The Mudcat Café TM
Thread #32925   Message #3692639
Posted By: Jim Carroll
09-Mar-15 - 12:42 PM
Thread Name: Never heard of Alex Campbell
Subject: RE: Never heard of Alex Campbell
"If he had tried hard to explain his views on the tradition in a better way to a wider audience, his impact on the folk scene"
You're assuming he didn't try Vic - if what's happening thirty years after his death is anything to go by, the revival wasn't exactly a "listening bank".
MacColl actually had a considerable following both for his singing and for his ideas, about ten 'Critics type' workshops dotted around the country (I ran one in Manchester Terry Whelan ran one after I moved to London).
The old guard made pretty sure that the ideas that were coming from some of the policy clubs and workshops weren't taken seriously and even developed a launguage to make sure they weren't "purist", "finger-in-ear", "folk police"... still pretty much in currency.
A group of people, Bob Davenport, Terry Whelan and Harry Boardman among them, expressed some doubts with what was happening in the revival, approached Ewan and asked him to run classes - he refused, and instead, said he would be prepared to run a self-help group.
The Critics Group rn for nearly ten years and was disbanded as a Singers group in 1972, in order to form an acting group - which broke up in disarray a year later.
MacColl could have tried harder with his arguments, but he decided, why bother - I was was critical of his doing so - but the last couple of months trying to get people to even look at some of the work we did has pretty well brought me around to "why bother" - why talk to a wall when you can go and build your own house?
I know that the Group produced a totally unprecedented body of work on song - don't know anybody who came anywhere near to doing so.

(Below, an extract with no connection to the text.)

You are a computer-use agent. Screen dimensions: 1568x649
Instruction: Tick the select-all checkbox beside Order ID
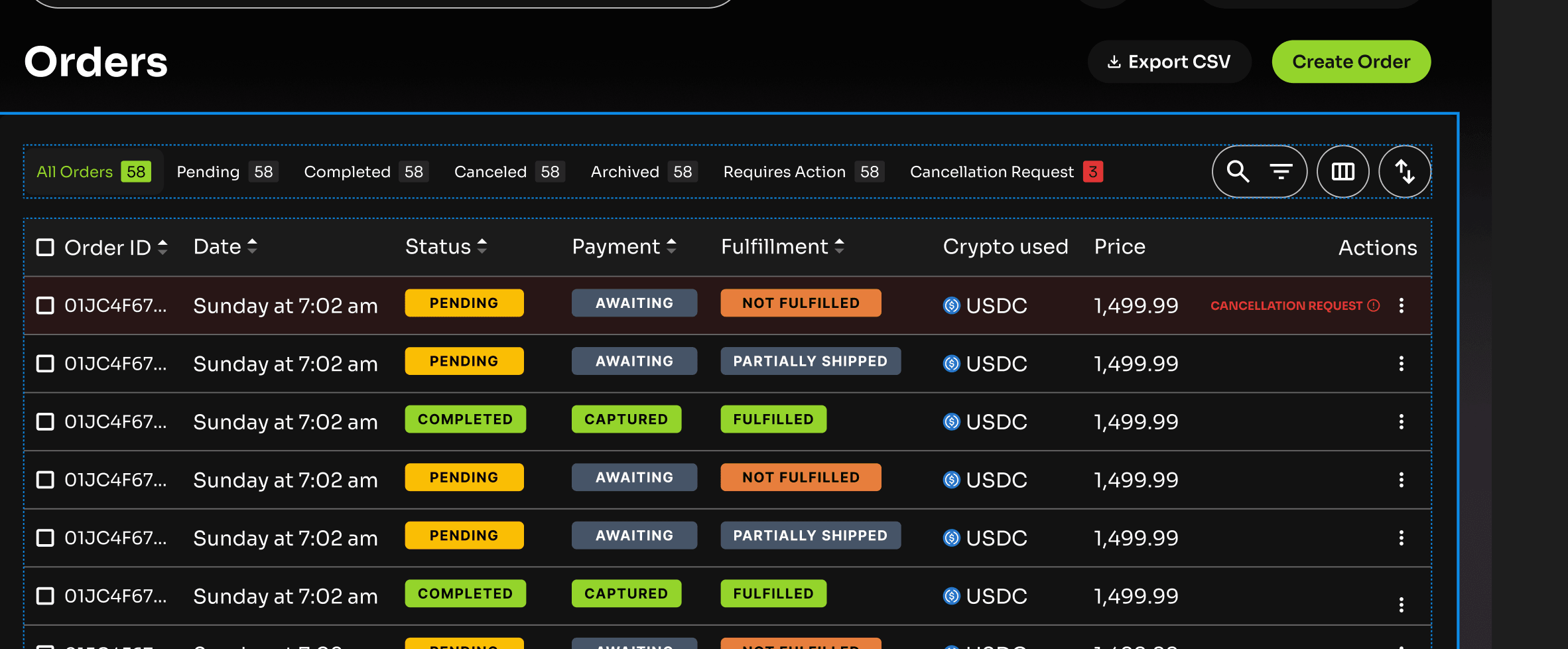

And guess what - you still end up talking to that feckin' wall when you try to discuss it.
Discussion on MacColl, never get beyond the 'Arthur Two-Sheds' Jackson stage (present company sadly not excepted), discussions on 'what is folk song' are a no-go area and you have to send a scouting party out to find if a club advertising itself as "folk" actually caters for those of us who actually like and believe we know what a folk song is.
Household name or not, I have to admit, beyond a handful of recordings I heard and wasn't particularly impressed by, I wouldn't have put myself too far out to listen to Jeremy Taylor and wouldn't have been able to single him out from so many others on the part of the folk scene I wasn't involved in - busy days back then.